À travers sa protagoniste Kristin (Marie-Ginette Guay), une historienne de l’art réputée qui célèbre ses 70 ans, la pièce aborde notamment l’héritage des baby-boomers. Celle qui, jeune, était une passionaria de tous les combats sociaux a « conservé son idéal, ce désir de changer le monde, d’être du côté des opprimés », raconte Michel Nadeau. « Mais ses deux fils, qui ont pris des directions totalement opposées à la sienne, sont très critiques par rapport à cette génération-là. Et leurs blondes sont, chacune à leur façon, à l’opposé de la mère. C’est ce qui est intéressant pour les interprètes : chaque personnage a des arguments pour défendre son point de vue. »

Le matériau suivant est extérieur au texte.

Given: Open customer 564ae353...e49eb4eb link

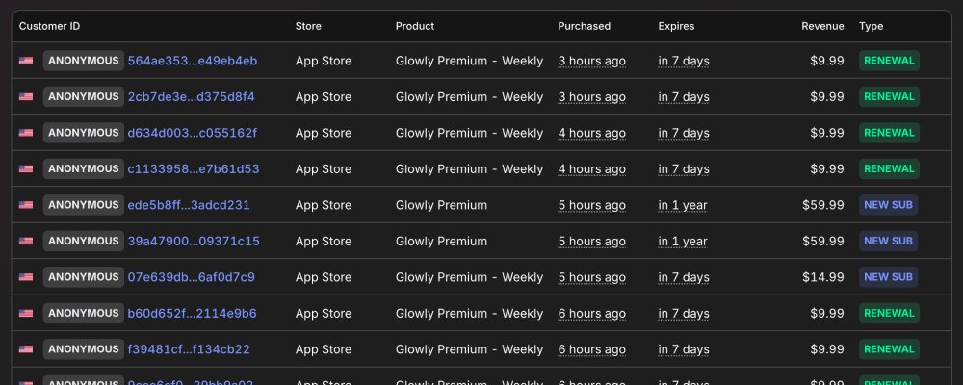Looking at the screenshot, I should click(193, 61).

Cette réunion d’anniversaire devient l’occasion pour les fils de reprocher son absence passée à Kristin, qui paraît très exigeante et critique envers son entourage. « Elle n’a tellement pas de tact, souligne le metteur en scène. Et c’est ce qui est agréable aussi : avec Marie-Ginette Guay, on se promène sur cette ligne fine entre la dureté et un humour froid. Donc, il y a un plaisir de cette ironie britannique. »
Il faut dire que la protagoniste a dû se battre pour s’établir dans un milieu professionnel qui était à l’époque très masculin. « L’auteur parle aussi du parcours de ces femmes-là, qui étaient jeunes dans les années 1960-1970 et qui ont eu des carrières. Elles ont dû faire des sacrifices, des choix difficiles. On sent une admiration pour le combat de ces pionnières, qui ont eu à tracer un chemin là où il n’y en avait pas. »
Mais au-delà des blessures familiales, Apologia dépeint un profond conflit de valeurs. Et l’un des éléments de ce gros changement de valeurs, de priorités touche l’importance de l’enrichissement personnel, selon Michel Nadeau. « L’hypercapitalisme dans lequel on vit présentement se préparait au début des années 1980. On pourrait dire que les X et les Y ont grandi avec un rapport à l’argent qui était différent de celui des boomers. Et dans la pièce, c’est beaucoup par rapport à l’argent que la différence se définit. » On pourrait ajouter la collectivité versus l’individu comme axe qui oppose la militante septuagénaire à ses cadets.
Aujourd’hui vieillissante, la génération des baby-boomers a été très importante grâce au « contexte, au cadre sociologique et économique » dans lequel elle a émergé, rappelle le metteur en scène. Ayant bénéficié d’une « parenthèse historique unique », elle a été décriée par les représentants des générations immédiatement suivantes, parce que « les boomers ont eu beaucoup de choses, et il en restait peu pour ceux qui sont venus après ». « Et ceux-ci ont eu à vivre avec cette génération qui a pris beaucoup de place, de par sa situation démographique. »
Michel Nadeau constate que présentement, l’écart générationnel est d’un autre ordre. « Depuis sept ou huit ans, peut-être, je sens qu’il y a comme un changement de paradigme, carrément. Par rapport à toutes les nouvelles valeurs sociales d’inclusion, toute la question du genre, etc. Je sens qu’il y a, je ne dirais pas un fossé, mais une distance suffisante pour qu’il y ait un questionnement et une remise en question. Le boomer vieillissant qui ne comprend plus trop son monde, on l’a vu très bien avec le film Testament de [Denys] Arcand. »
« Il y a un besoin d’écouter, si on veut comprendre ce que [l’autre] dit, il y a vraiment un effort à faire, de part et d’autre, croit le créateur. Il y a un grand pas qu’il faut franchir si on veut se rencontrer. »
Apologia
Texte : Alexi Kaye Campbell. Traduction : Angélique Patterson (avec Jenny Montgomery).
Mise en scène : Michel Nadeau.
À La Bordée, du 27 février au 23 mars.
Coup de vieux
Texte : Larry Tremblay. Mise en scène: Claude Poissant. Au Centre du Théâtre d’Aujourd’hui, du 18 mars au 13 avril.